Top of INFORMATION SUPPLIED

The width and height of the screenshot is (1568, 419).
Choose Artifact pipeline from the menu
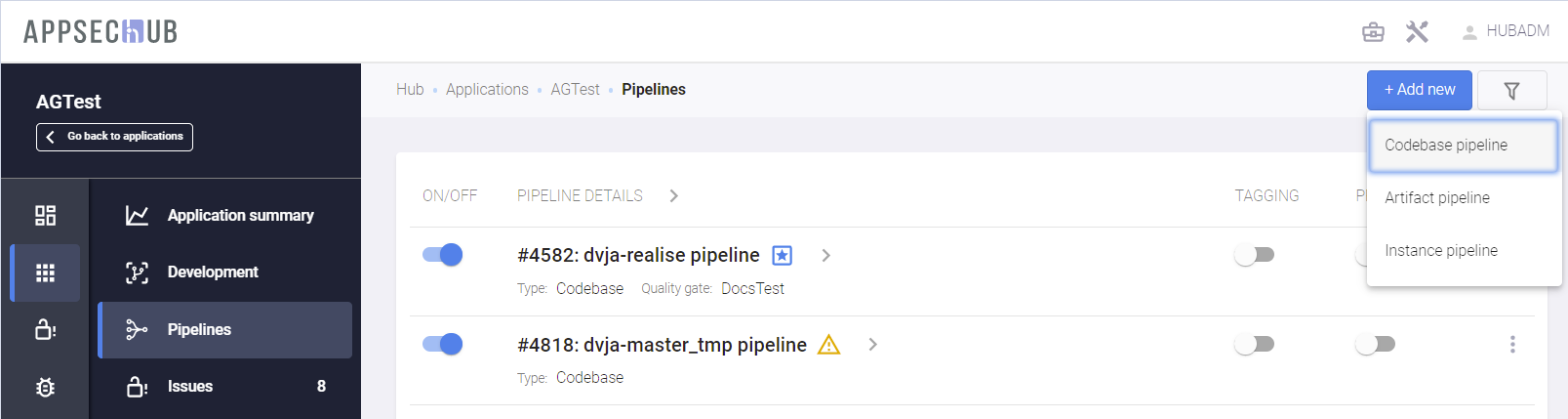pyautogui.click(x=1437, y=198)
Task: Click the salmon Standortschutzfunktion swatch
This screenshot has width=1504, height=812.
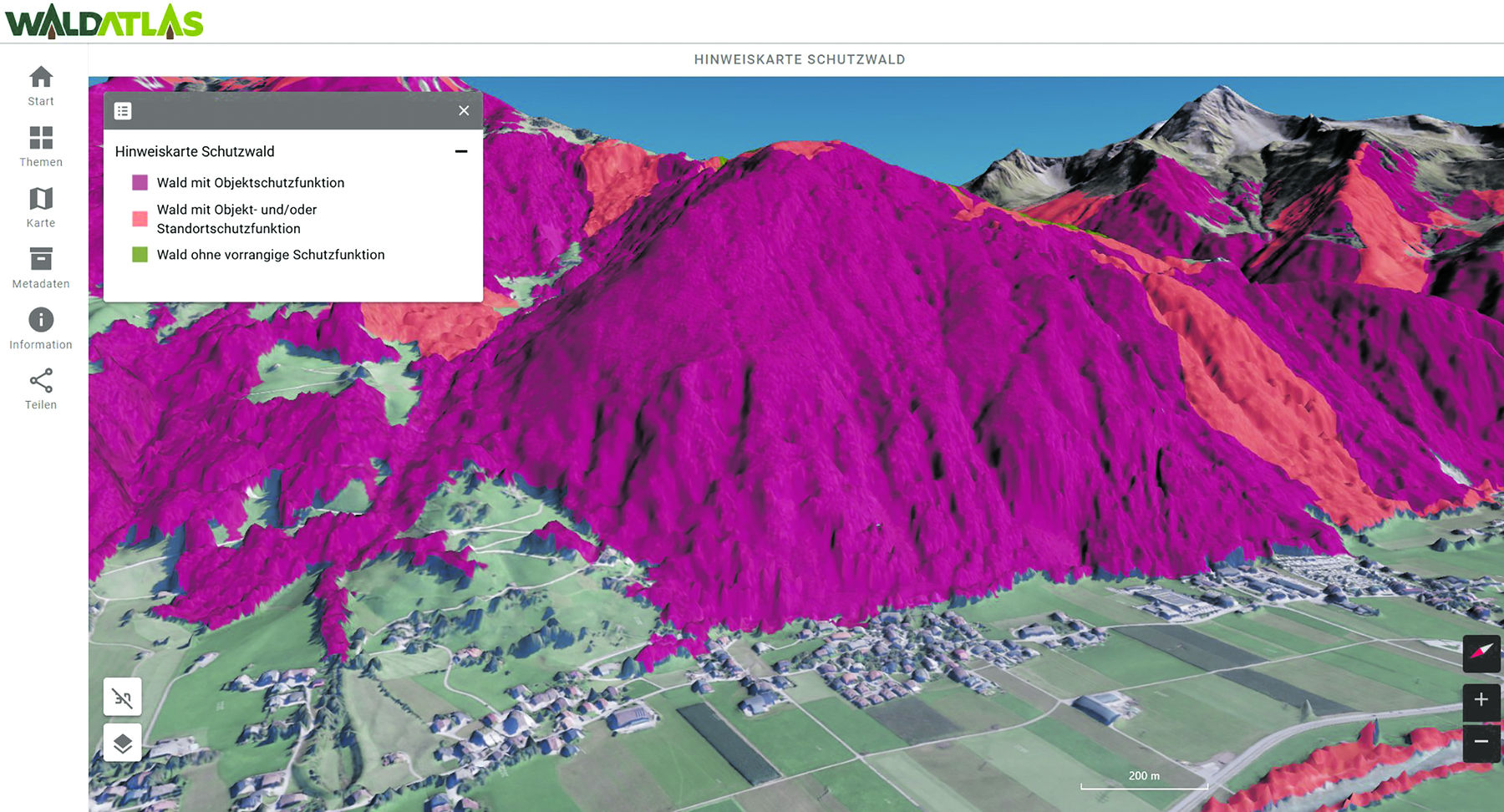Action: tap(140, 219)
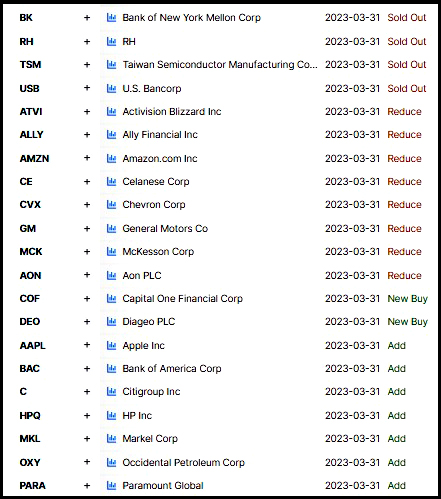
Task: Expand the plus sign beside MKL ticker
Action: click(x=87, y=438)
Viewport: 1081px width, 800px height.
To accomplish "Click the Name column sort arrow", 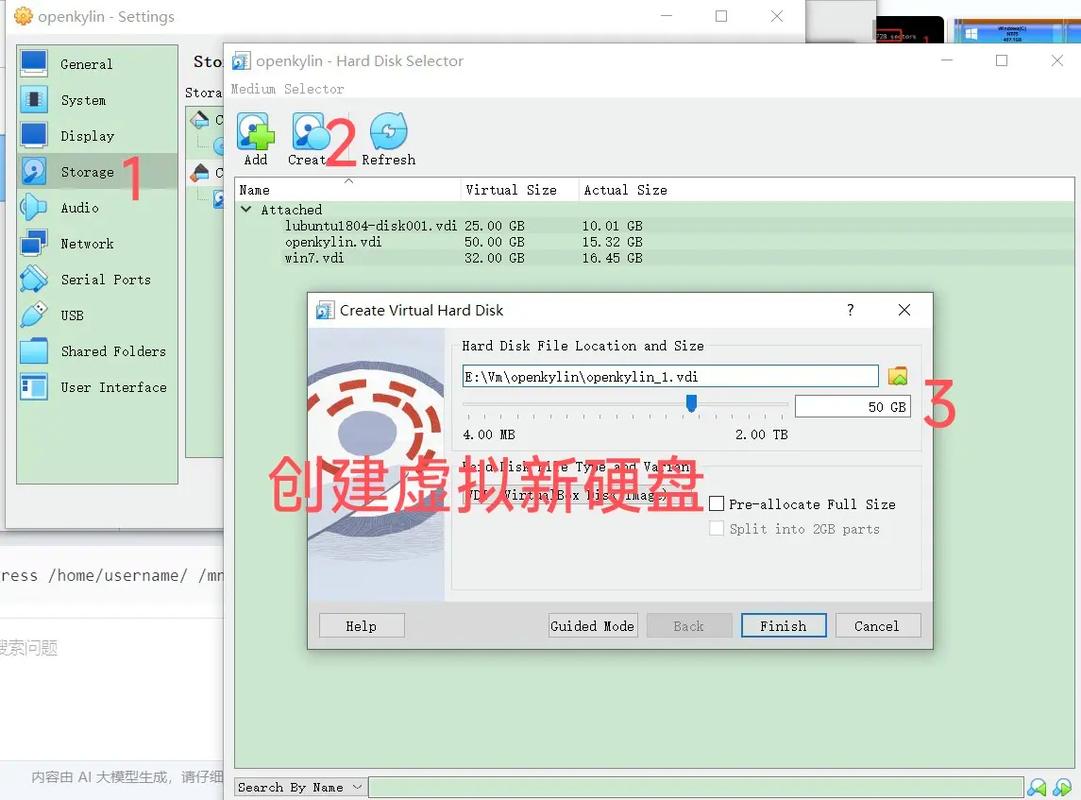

Bottom of INFORMATION SUPPLIED

**REQUIREMENT**: Repeat word for word the lines starting at the one with "Choose Artifact pipeline from the menu" and ending at the final line of the records above, both included; no pictures.

**SOLUTION FOR THIS PROBLEM**:
Choose Artifact pipeline from the menu
pyautogui.click(x=1437, y=198)
Task: Click the salmon Standortschutzfunktion swatch
This screenshot has width=1504, height=812.
Action: tap(140, 219)
Task: Expand the plus sign beside MKL ticker
Action: click(x=87, y=438)
Viewport: 1081px width, 800px height.
To accomplish "Click the Name column sort arrow", 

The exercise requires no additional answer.